Reproduce each of the following entries verbatim, character for character, with no changes.

Material:
[Start]

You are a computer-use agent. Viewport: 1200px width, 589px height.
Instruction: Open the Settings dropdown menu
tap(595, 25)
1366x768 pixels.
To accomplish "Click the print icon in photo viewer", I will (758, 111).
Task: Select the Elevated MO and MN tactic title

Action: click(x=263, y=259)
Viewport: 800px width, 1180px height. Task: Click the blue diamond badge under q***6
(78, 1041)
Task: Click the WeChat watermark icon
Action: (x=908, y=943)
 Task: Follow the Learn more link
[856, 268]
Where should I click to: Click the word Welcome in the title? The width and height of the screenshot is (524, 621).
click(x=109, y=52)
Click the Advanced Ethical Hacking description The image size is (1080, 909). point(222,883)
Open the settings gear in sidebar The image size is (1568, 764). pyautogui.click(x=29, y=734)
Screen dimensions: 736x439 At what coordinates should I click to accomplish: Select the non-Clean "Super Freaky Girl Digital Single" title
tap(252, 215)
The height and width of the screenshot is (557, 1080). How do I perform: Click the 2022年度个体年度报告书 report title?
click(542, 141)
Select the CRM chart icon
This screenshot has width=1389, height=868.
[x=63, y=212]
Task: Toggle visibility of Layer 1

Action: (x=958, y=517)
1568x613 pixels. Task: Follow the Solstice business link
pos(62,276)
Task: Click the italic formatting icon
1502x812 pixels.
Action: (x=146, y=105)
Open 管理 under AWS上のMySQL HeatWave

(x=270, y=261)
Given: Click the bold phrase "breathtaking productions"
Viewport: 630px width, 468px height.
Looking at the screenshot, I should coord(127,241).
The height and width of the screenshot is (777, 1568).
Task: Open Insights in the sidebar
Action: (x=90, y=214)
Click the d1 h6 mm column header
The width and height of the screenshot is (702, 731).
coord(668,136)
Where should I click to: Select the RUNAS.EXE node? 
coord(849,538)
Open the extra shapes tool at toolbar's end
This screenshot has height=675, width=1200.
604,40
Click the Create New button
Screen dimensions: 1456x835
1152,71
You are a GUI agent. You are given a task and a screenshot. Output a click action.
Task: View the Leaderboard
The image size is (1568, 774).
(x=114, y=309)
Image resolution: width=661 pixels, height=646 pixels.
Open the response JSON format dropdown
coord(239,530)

[End]

Result of this exercise:
You are a computer-use agent. Viewport: 1200px width, 589px height.
Instruction: Open the Settings dropdown menu
tap(595, 25)
1366x768 pixels.
To accomplish "Click the print icon in photo viewer", I will (758, 111).
Task: Select the Elevated MO and MN tactic title

Action: click(x=263, y=259)
Viewport: 800px width, 1180px height. Task: Click the blue diamond badge under q***6
(78, 1041)
Task: Click the WeChat watermark icon
Action: (x=908, y=943)
 Task: Follow the Learn more link
[856, 268]
Where should I click to: Click the word Welcome in the title? The width and height of the screenshot is (524, 621).
click(x=109, y=52)
Click the Advanced Ethical Hacking description The image size is (1080, 909). point(222,883)
Open the settings gear in sidebar The image size is (1568, 764). pyautogui.click(x=29, y=734)
Screen dimensions: 736x439 At what coordinates should I click to accomplish: Select the non-Clean "Super Freaky Girl Digital Single" title
tap(252, 215)
The height and width of the screenshot is (557, 1080). How do I perform: Click the 2022年度个体年度报告书 report title?
click(542, 141)
Select the CRM chart icon
This screenshot has width=1389, height=868.
[x=63, y=212]
Task: Toggle visibility of Layer 1

Action: (x=958, y=517)
1568x613 pixels. Task: Follow the Solstice business link
pos(62,276)
Task: Click the italic formatting icon
1502x812 pixels.
Action: (x=146, y=105)
Open 管理 under AWS上のMySQL HeatWave

(x=270, y=261)
Given: Click the bold phrase "breathtaking productions"
Viewport: 630px width, 468px height.
Looking at the screenshot, I should coord(127,241).
The height and width of the screenshot is (777, 1568).
Task: Open Insights in the sidebar
Action: (x=90, y=214)
Click the d1 h6 mm column header
The width and height of the screenshot is (702, 731).
coord(668,136)
Where should I click to: Select the RUNAS.EXE node? 
coord(849,538)
Open the extra shapes tool at toolbar's end
This screenshot has height=675, width=1200.
604,40
Click the Create New button
Screen dimensions: 1456x835
1152,71
You are a GUI agent. You are given a task and a screenshot. Output a click action.
Task: View the Leaderboard
The image size is (1568, 774).
(x=114, y=309)
Image resolution: width=661 pixels, height=646 pixels.
Open the response JSON format dropdown
coord(239,530)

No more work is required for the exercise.